Abstract
The Juvenile Arthritis Multidimensional Assessment Report (JAMAR) is a new parent/patient reported outcome measure that enables a thorough assessment of the disease status in children with juvenile idiopathic arthritis (JIA). We report the results of the cross-cultural adaptation and validation of the parent and patient versions of the JAMAR in the Georgian language. The reading comprehension of the questionnaire was tested in 10 JIA parents and patients. Each participating centre was asked to collect demographic, clinical data and the JAMAR in 100 consecutive JIA patients or all consecutive patients seen in a 6-month period and to administer the JAMAR to 100 healthy children and their parents. The statistical validation phase explored descriptive statistics and the psychometric issues of the JAMAR: the 3 Likert assumptions, floor/ceiling effects, internal consistency, Cronbach’s alpha, interscale correlations, test–retest reliability, and construct validity (convergent and discriminant validity). A total of 100 JIA patients (26% systemic, 57% oligoarticular, 16% RF negative polyarthritis, and 1% RF positive polyarthritis) and 100 healthy children, were enrolled at two paediatric rheumatology centre. Notably, none of the enrolled JIA patients is affected with psoriatic arthritis or with enthesitis-related arthritis or with undifferentiated arthritis. The JAMAR components discriminated healthy subjects from JIA patients, except for the school-related problems variable. All JAMAR components revealed good psychometric performances. In conclusion, the Georgian version of the JAMAR is a valid tool for the assessment of children with JIA and is suitable for use both in routine clinical practice and clinical research.

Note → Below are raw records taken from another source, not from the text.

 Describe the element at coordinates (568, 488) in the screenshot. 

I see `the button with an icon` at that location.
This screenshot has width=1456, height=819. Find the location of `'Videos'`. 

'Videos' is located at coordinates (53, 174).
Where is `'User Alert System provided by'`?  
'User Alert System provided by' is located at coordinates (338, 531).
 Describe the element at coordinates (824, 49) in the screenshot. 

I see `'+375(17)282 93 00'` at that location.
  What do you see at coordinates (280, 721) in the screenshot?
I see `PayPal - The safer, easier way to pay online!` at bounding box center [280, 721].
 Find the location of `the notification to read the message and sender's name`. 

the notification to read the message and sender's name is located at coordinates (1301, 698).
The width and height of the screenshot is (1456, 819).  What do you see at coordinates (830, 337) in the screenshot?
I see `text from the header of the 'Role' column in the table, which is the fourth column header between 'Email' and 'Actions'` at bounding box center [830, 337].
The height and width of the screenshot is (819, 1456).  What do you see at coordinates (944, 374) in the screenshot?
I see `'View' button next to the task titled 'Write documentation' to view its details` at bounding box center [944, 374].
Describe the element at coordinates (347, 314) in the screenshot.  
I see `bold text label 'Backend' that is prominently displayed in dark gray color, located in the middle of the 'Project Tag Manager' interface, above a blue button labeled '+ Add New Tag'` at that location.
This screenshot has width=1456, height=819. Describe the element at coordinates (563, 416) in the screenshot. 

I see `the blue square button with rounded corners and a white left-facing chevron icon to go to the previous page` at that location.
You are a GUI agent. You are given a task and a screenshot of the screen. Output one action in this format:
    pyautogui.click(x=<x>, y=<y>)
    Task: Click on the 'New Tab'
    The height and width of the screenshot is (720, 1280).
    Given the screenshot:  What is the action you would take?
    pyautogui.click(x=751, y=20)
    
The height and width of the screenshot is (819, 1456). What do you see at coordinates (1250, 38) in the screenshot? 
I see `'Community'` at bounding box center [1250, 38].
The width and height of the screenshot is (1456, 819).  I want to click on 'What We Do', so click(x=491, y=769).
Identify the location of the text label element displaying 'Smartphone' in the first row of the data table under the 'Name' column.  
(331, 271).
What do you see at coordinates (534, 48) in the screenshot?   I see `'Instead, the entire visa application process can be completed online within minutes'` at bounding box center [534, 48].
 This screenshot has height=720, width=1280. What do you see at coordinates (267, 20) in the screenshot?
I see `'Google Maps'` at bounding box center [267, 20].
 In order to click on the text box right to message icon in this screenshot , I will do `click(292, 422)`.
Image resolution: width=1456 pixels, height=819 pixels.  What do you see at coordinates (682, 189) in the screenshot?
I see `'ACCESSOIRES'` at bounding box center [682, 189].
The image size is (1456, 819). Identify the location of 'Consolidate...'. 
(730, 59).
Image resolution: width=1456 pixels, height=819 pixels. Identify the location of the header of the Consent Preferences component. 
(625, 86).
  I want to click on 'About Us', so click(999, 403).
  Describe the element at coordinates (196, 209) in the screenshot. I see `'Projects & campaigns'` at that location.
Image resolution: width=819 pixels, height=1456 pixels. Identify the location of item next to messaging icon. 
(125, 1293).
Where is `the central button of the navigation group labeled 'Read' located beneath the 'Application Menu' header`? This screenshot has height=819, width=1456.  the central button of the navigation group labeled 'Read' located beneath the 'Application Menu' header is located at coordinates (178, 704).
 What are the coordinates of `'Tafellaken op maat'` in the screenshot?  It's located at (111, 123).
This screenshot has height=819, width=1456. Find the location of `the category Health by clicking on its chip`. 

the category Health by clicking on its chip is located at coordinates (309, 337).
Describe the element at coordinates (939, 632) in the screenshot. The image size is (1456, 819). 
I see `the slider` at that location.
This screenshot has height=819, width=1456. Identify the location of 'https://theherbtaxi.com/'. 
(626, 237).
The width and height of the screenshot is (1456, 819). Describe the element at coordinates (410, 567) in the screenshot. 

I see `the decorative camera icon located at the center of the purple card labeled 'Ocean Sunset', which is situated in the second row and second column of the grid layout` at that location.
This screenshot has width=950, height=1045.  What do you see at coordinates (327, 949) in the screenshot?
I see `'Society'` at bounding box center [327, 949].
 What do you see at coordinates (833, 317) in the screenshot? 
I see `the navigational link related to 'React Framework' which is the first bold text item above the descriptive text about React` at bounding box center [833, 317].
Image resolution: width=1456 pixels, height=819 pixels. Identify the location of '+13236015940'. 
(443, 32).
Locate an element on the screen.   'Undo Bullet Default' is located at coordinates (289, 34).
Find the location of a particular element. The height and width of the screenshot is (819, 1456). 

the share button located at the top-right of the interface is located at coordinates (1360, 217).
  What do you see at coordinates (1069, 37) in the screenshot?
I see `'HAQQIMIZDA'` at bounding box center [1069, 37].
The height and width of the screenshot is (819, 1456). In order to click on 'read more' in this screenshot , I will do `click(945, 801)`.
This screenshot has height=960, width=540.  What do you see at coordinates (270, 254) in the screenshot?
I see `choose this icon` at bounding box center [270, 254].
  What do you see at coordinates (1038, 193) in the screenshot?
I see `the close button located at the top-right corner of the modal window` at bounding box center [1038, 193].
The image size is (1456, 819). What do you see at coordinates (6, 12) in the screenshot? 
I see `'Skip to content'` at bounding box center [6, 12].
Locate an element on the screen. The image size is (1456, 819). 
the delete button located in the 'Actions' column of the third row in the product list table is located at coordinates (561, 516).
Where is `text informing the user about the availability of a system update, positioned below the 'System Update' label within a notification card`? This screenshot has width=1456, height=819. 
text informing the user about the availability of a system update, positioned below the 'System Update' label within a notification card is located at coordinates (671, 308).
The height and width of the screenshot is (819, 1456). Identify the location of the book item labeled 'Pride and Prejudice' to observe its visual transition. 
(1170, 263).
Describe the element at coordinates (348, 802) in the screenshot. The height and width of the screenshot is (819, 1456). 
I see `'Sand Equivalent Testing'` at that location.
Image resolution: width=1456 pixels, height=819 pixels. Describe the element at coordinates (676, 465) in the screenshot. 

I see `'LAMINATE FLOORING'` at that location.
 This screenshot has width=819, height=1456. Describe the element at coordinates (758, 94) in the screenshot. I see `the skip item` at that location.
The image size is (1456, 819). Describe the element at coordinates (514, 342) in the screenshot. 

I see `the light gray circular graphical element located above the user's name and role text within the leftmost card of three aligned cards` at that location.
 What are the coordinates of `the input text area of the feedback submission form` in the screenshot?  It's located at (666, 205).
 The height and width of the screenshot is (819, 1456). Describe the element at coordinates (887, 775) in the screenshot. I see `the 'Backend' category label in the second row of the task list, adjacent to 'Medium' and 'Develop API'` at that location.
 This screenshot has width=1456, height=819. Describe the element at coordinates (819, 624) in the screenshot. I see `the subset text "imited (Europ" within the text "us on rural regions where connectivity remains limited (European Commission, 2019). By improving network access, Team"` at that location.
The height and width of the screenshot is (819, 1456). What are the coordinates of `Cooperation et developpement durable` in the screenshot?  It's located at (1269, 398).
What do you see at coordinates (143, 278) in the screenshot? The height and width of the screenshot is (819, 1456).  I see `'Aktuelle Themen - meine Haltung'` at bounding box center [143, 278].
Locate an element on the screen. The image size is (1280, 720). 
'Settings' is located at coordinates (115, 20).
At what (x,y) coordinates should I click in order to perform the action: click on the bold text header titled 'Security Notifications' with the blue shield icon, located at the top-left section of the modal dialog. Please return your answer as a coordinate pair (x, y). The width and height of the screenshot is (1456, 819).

Similar content being viewed by others
Avoid common mistakes on your manuscript.
Introduction
The aim of the present study was to cross-culturally adapt and validate the Georgian parent, child/adult version of the Juvenile Arthritis Multidimensional Assessment Report (JAMAR) [1] in patients with juvenile idiopathic arthritis (JIA). The JAMAR assesses the most relevant parent/patient reported outcomes in JIA, including overall well-being, functional status, health related quality of life (HRQoL), pain, morning stiffness, disease activity/status/course, articular and extra-articular involvement, drug-related side effects/compliance and satisfaction with illness outcome.
This project was part of a larger multinational study conducted by the Paediatric Rheumatology International Trials Organisation (PRINTO) [2] aimed to evaluate the Epidemiology, Outcome and Treatment of Childhood Arthritis (EPOCA) in different geographic areas [3].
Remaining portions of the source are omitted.